We investigated intervention effects on self-reported bullying and victimization. Although self-reports capture specific experiences often not observed by others, they are also sensitive to potential biases, because children may underreport bullying, overreport victimization, or may not be willing to report painful experiences. Peer reports, however, also come with their limitations, because these may be sensitive to prejudices and reputations (Olweus 2010), and reputations may remain even after bullying has stopped.

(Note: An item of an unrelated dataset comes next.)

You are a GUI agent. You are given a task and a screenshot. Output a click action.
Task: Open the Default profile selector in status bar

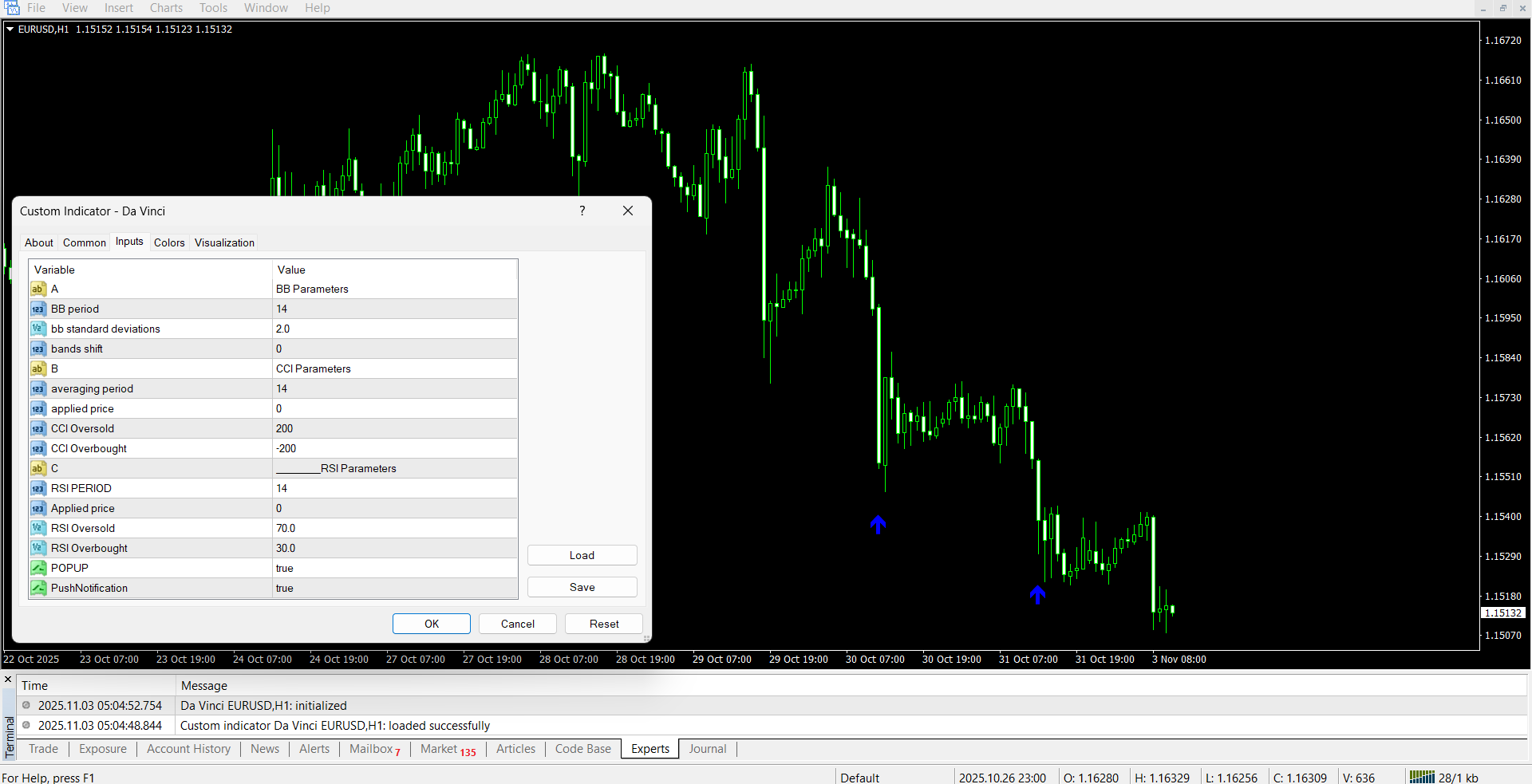coord(859,777)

A limitation is that we did not account for the implementation fidelity in our analyses. Information on implementation was limited, because not all schools returned the requested implementation portfolios at the end of the second implementation year. The Finnish evaluation showed variation in implementation profiles of teachers (Haataja et al. 2015), and adherence to the lessons was a positive predictor for decreases in victimization (Haataja et al. 2014; Swift et al. 2017).

Finally, despite the success of the intervention, there are indications of persistent cases. KiVa was less effective for popular bullies in Finland (Garandeau et al. 2014a). In addition, 3.6% of Dutch children at KiVa schools were persistent victims, who remained victimized for 2 years (Kaufman et al. 2018). This calls for further research and intervention development, because victimization consequences may be more severe for victims in schools with highly salient antibullying efforts (Garandeau et al. 2018a; Huitsing et al. 2019), because these victims have fewer others with whom to share their plight, and they tend to engage more in self-blaming attributions.

Taken together, our findings indicate that the KiVa antibullying program is successful in decreasing victimization and bullying in the Netherlands, with small effect sizes that are comparable with KiVa effects in other countries and the effects of other interventions.